Per mettere in atto questa crociata l'idea è quella di effettuare controlli rigidi, ordinando ai detentori delle monete virtuali di dichiarare i propri beni cripto entro 90 giorni e di disporre delle attività “in conformità con la prescrizione del governo centrale”.

Perché molti stati, soprattutto in Asia, credono che le monete virtuali siano un pericolo? La risposta è semplice: perché non è possibile controllarle. Ciò che fa veramente paura, è la totale mancanza di un'autorità centrale che riesca a indirizzare e controllare questo nuovo sistema economico. Di contro, però, tutti sono affascinati dai meccanismi che regolano la Blockchain. Nel “libro mastro” nato con i bitcoin, si intravedono enormi potenzialità per aumentare la velocità e la sicurezza delle transazioni. Questo porta ad una sola conclusione: ciò che gli Stati non considerano non è l'intero sistema edificato da Satoshi Nakamoto, ma semplicemente la concezione di liberalità che ha dato ad essa. Se si tendesse il sistema controllabile, le opposizioni di fatto crollerebbero. Per questo motivo molti governi tendono a creare una propria moneta virtuale. L'India non fa differenza. Nel disegno di legge di cui abbiamo parlato, infatti, vi è anche la proposta di una moneta virtuale denominata Rupia digitale.

Secondo gli analisti del sito italiano Criptomag.it, “la creazione della rupia digitale in questo momento sarebbe un vero e proprio azzardo”. Per questo motivo il governo indiano dovrebbe avere l’accortezza di lasciare la sperimentazione di una moneta digitale a Paesi più piccoli e più avanzati da un punto di vista tecnologico. Il motivo di maggior timore sta nel fatto che gli effetti economici della crittografia sono considerevoli e in gran parte sconosciuti, per cui bisognerebbe tentare di andare più cauti su questo tema.

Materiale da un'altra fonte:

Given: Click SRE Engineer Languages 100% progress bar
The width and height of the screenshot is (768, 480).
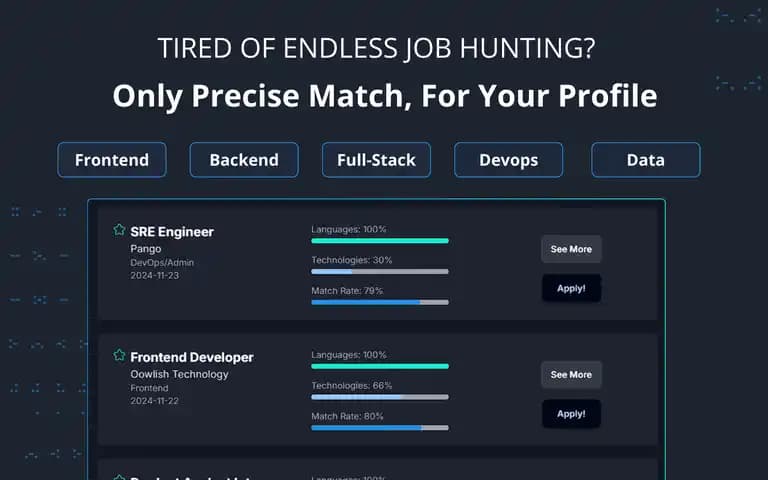Looking at the screenshot, I should click(x=380, y=240).
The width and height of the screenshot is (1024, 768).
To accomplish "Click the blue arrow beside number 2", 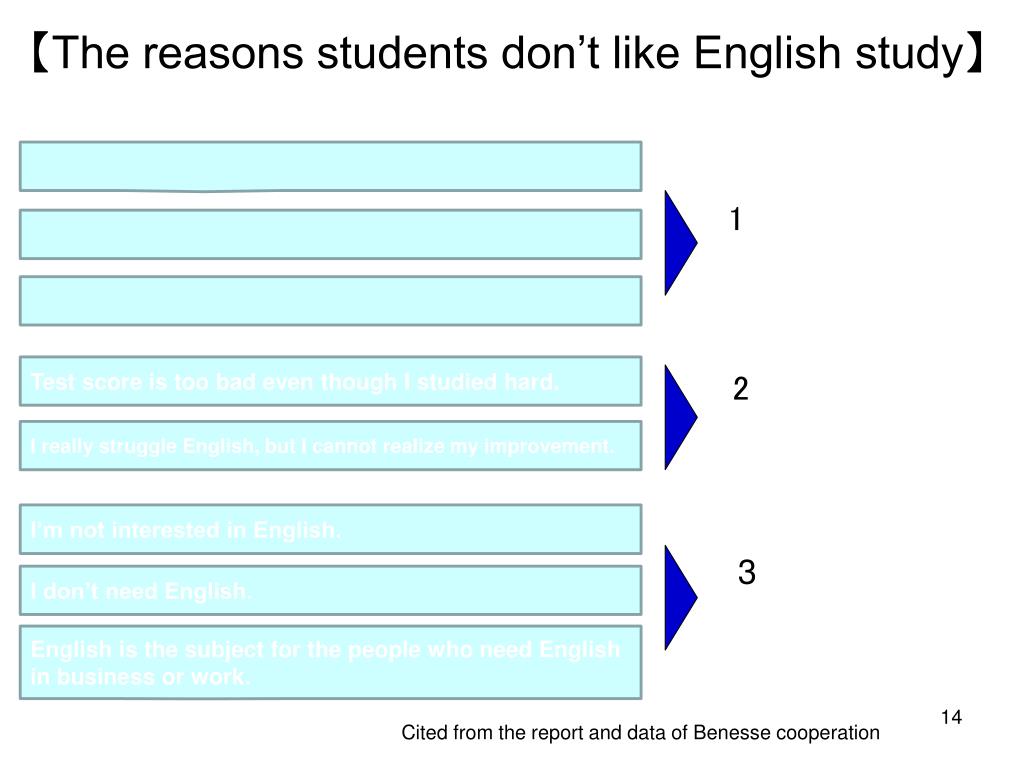I will point(680,417).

Stando al parere della Banca centrale indiana, una moneta virtuale usata solo all'interno dei confini nazionali faciliterebbe i pagamenti e porrebbe un argine ai crescenti costi di gestione del denaro fisico. Inoltre, permetterebbe di contrastare le attività di riciclaggio dei capitali provenienti da attività illecite.

Il “caso India” conferma come la percezione che si ha delle criptovalute sia ancora vaga e contraddittoria. Servirà ancora un po' perché questa realtà sia del tutto accettata.